Les Etats-Unis attribuent la responsabilité de l’attaque contre la Libye aux forces liées à al Qaïda et qu’ils ont précédemment soutenues

Les responsables américains qui enquêtent sur l’attaque du 11 septembre contre le consulat américain à Benghazi estiment actuellement qu’il aurait pu être perpétré par des forces liées à al Qaïda et que Washington soutenaient durant la guerre menée l’année dernière par l’OTAN pour renverser le colonel libyen Mouammar Kadhafi.

Ils ont identifié Abou Soufian Ibrahim Ahmed Hamouda ben Qumu comme une figure potentielle se cachant derrière l’attaque qui a tué quatre Américains, dont l’ambassadeur américain en Libye, J. Christopher Stevens.

Ben Qumu est un membre influent de la brigade Ansar al-Chariah à Benghazi qui a été désigné comme responsable de l’attaque. Il serait aussi un membre du Groupe islamique combattant libyen (Libyan Islamic Fighting Group, LIFG) lié à al Qaïda et il dirigerait la brigade Darnah – un groupe armé originaire de sa ville natale de Darnah située au Nord-Est de la Libye et qui avait combattu l’année dernière aux côtés de l’OTAN dans la guerre pour un changement de régime.

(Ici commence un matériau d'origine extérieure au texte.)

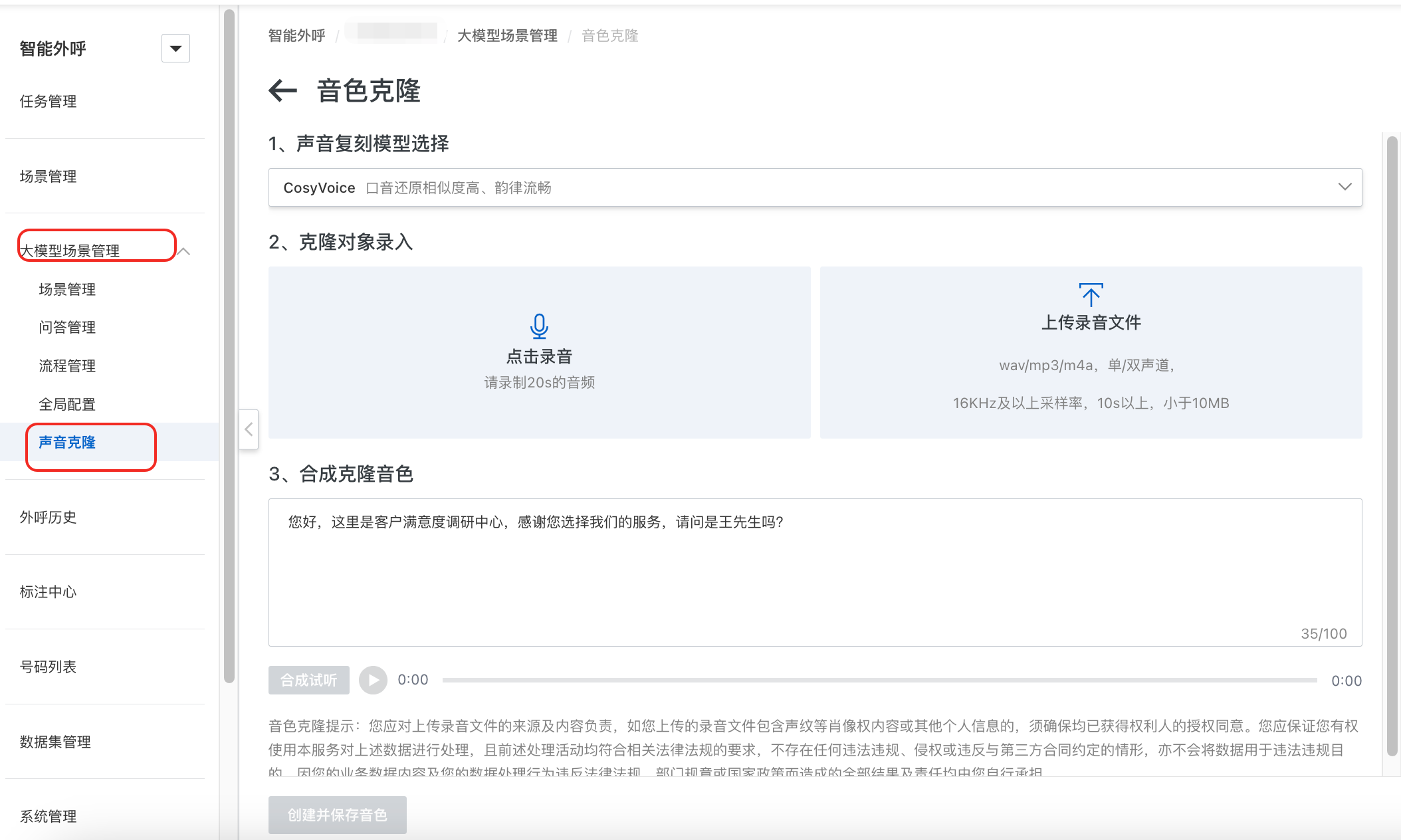Collapse the 大模型场景管理 menu group
1401x840 pixels.
184,251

L’éditorialiste du Washington Post, David Ignatius, a rapporté que les services de renseignement américains sont aussi en train d’enquêter pour savoir si le membre du LIFG, Abdul Wahab al-Qaed al-Libi, pourrait avoir encouragé l’attaque. Il est le frère d’Abou Yahya al-Libi, un planificateur de haut niveau des opérations d’al Qaïda et un membre du LIFG tué le 4 juin dernier lors d’un raid mené par un drone américain à Mir Ali au Pakistan.

Jusqu’au 11 septembre, la direction d’al Qaïda n’a cependant pas officiellement reconnu la mort d’al-Libi. A cette date, le dirigeant d’al Qaïda, Ayman al-Zarahiri, a diffusé une vidéo confirmant qu’al-Lidi avait été tué lors d’une frappe de drone américain.

« L’idée qu'il s'agisse d'une revanche pour la mort d’Abou Yahya, peut prêter à discussion, » a confié au Post un responsable du renseignement américain.

Ces événements mettent à nu l’hypocrisie de la « guerre contre le terrorisme » de Washington et de ses prétentions de lutter pour la démocratie en Libye. Il s’agit de fictions bien pratiques derrière lesquelles les Etats-Unis et leurs alliés ont pu défendre leurs intérêts impérialistes – la saisie des 120 milliards de dollars du fonds pétrolier libyen, la prise de parts plus importantes de l’industrie pétrolière libyenne et l’imposition d’un régime fantoche à Tripoli – en alliance avec les mandataires locaux réactionnaires. Parmi ces mandataires figuraient les forces d’al Qaïda, alors même que les Etats-Unis continuaient de les massacrer dans d’autres parties du monde.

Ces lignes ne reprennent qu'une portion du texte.